Taking Figure 24h as an example, as shown in Figure 25, importing the fitting curves into Origin, we can perform a specific analysis of the four types of paths: original path, traditional B-spline, improved B-spline, and the path after quadratic programming optimization. Additionally, we can calculate the cost values n 1 and n 2 to analyze the algorithm’s effectiveness.
As shown in Figure 26①, B-spline fitting eliminates the sharp corners in the original path caused by the sparse sampling points. At these corners, a smooth curve is used to ensure the smoothness of AGV motion. As depicted in Figure 26②, at both the starting and ending points, the vehicle’s velocity direction is horizontal to the right. However, traditional B-spline fitting paths do not consider velocity direction; instead, they purely fit based on the coordinates of path points. This can lead to difficulties in smoothly tracking the planned path at the starting point and pose inaccuracies at the ending point.
As shown in Figure 27②, the improved B-spline fitting, while eliminating sharp corners, also considers the velocity direction at the starting and ending points. The green curve ultimately ensures that the vehicle reaches the endpoint with a horizontal rightward velocity. The cost values n 1 and n 2 are calculated as shown in Figure 28, and the best interpolation results are achieved when n 1 = 6 and n 2 = 7. As depicted in Figure 27①, although the improved B-spline eliminates most of the sharp corners, in areas with steeper corners, the fitted path may still not be smooth enough, and there is room for overall path improvement.
As shown in Figure 29②, under the improved B-spline fitting path with a relatively large value for k1, the quadratic programming prioritizes smoothness. Due to the setting of segmental tolerance, it ensures that the smooth optimization does not disrupt the planned path’s velocity direction at the starting and ending points, as depicted in Figure 29① and ③.
After a series of processing steps, the path output by quadratic programming has been fitted to create a high-quality path that aligns with the original path, ensuring smoothness, shortest-path characteristics, and proximity to the reference line. This path serves as the final result of coarse planning and is sent to precise planning. The remaining seven sets of experiments in Figure 24 all align with the conclusions drawn in the analysis above.

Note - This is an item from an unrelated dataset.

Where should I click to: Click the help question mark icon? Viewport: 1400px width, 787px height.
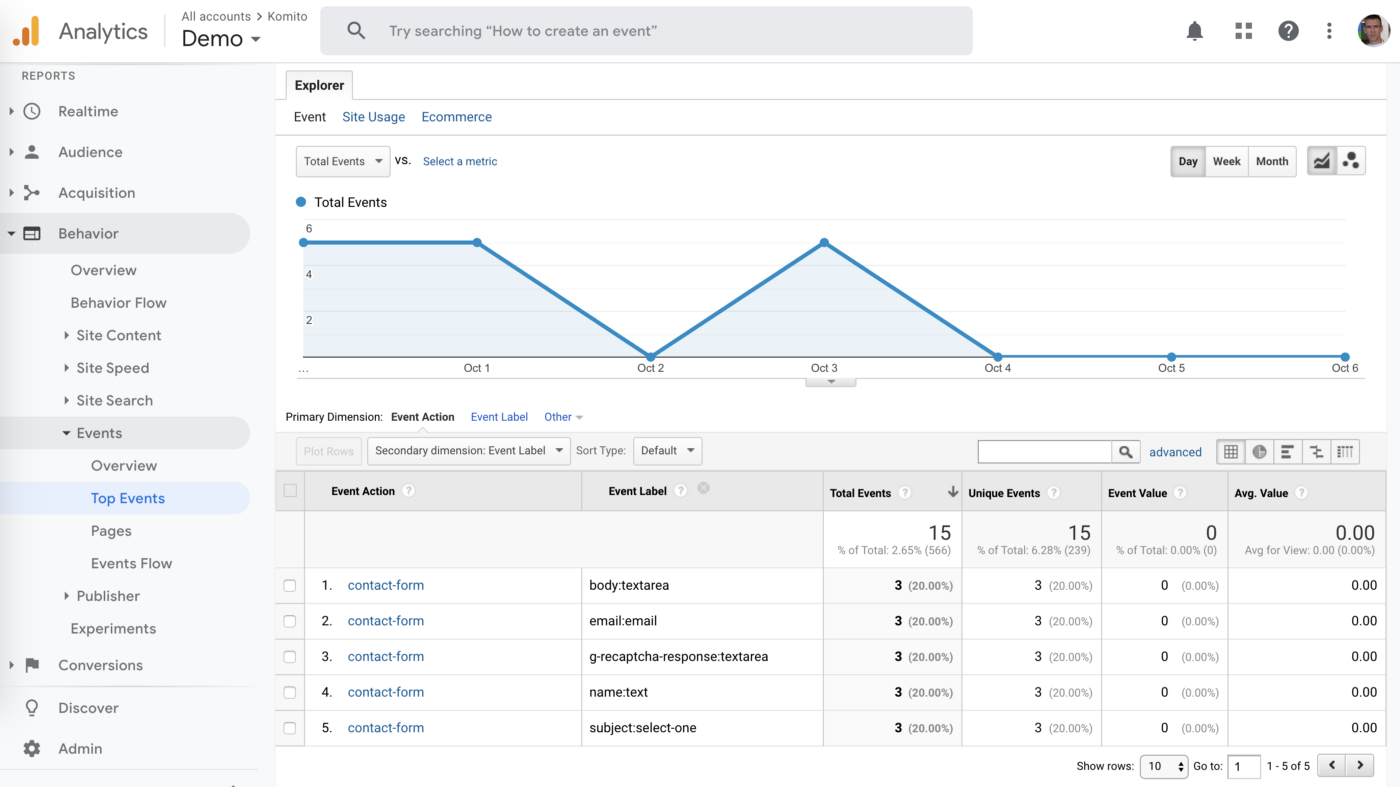(x=1288, y=31)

4.5. Validation of Lateral Planning Effectiveness in Precise Planning

As shown in Figure 30, the planning results from Section 4.4 are used as the input reference lines for precise planning, taking test6 as an example. Sampling planning is performed under the motion constraints defined in Section 3.1 to validate the planning effectiveness of the lateral planning in precise planning. The parameters used are as listed in Table 12.
The experimental process, as described in Section 3.2, involves calculating the optimal path using the evaluation function and then eliminating dangerous trajectories through collision detection. The vehicle is controlled to track the planned trajectory using a pure tracking algorithm. The visualization of the experimental process is shown in the following figure (Figure 31 and Figure 32) (where the pink arrow represents the AGV, and the light red circle represents the danger zone of obstacles).
Compare the reference line output by coarse planning with the planned path in precise planning as shown in Figure 33a, the planned road curvature in Figure 33b, and analyze the changes in trajectory acceleration and jerk during lateral planning as depicted in Figure 33c.
Based on the experimental results, we can obtain the following conclusions.
(1) As shown in Figure 30 and Table 12, compared to coarse planning, the lateral sampling range has been reduced from [−4, 4] to [−0.5, 0.5], with lateral sampling points reduced from 80 to 10 under the condition of Δ d = 0.1. This significant reduction in the sampling range greatly improves algorithm speed while ensuring efficient, accurate, and safe lateral sampling based on the coarse planning reference line. This greatly enhances both sampling efficiency and quality.
(2) As depicted in Figure 31, although the reference line output by coarse planning is already capable of avoiding all obstacles, precise planning, due to curve fitting, optimization, and the inclusion of a safety margin ( d i s s a v e ), still performs local obstacle avoidance, as shown in Figure 33a for cases ① and ②. This corresponds to (b), (e), and (f) in Figure 31. As shown in Figure 33b, the lateral deviation is between [−0.17, 0.1].
(3) As demonstrated in Figure 33b, the planned road curvature is within the range [−0.6, 0.87], and as shown in Figure 33c, lateral acceleration ranges from [−0.05, 0.016], while jerk ranges from [−0.06, 0.012]. These values all satisfy the constraints specified in Table 12.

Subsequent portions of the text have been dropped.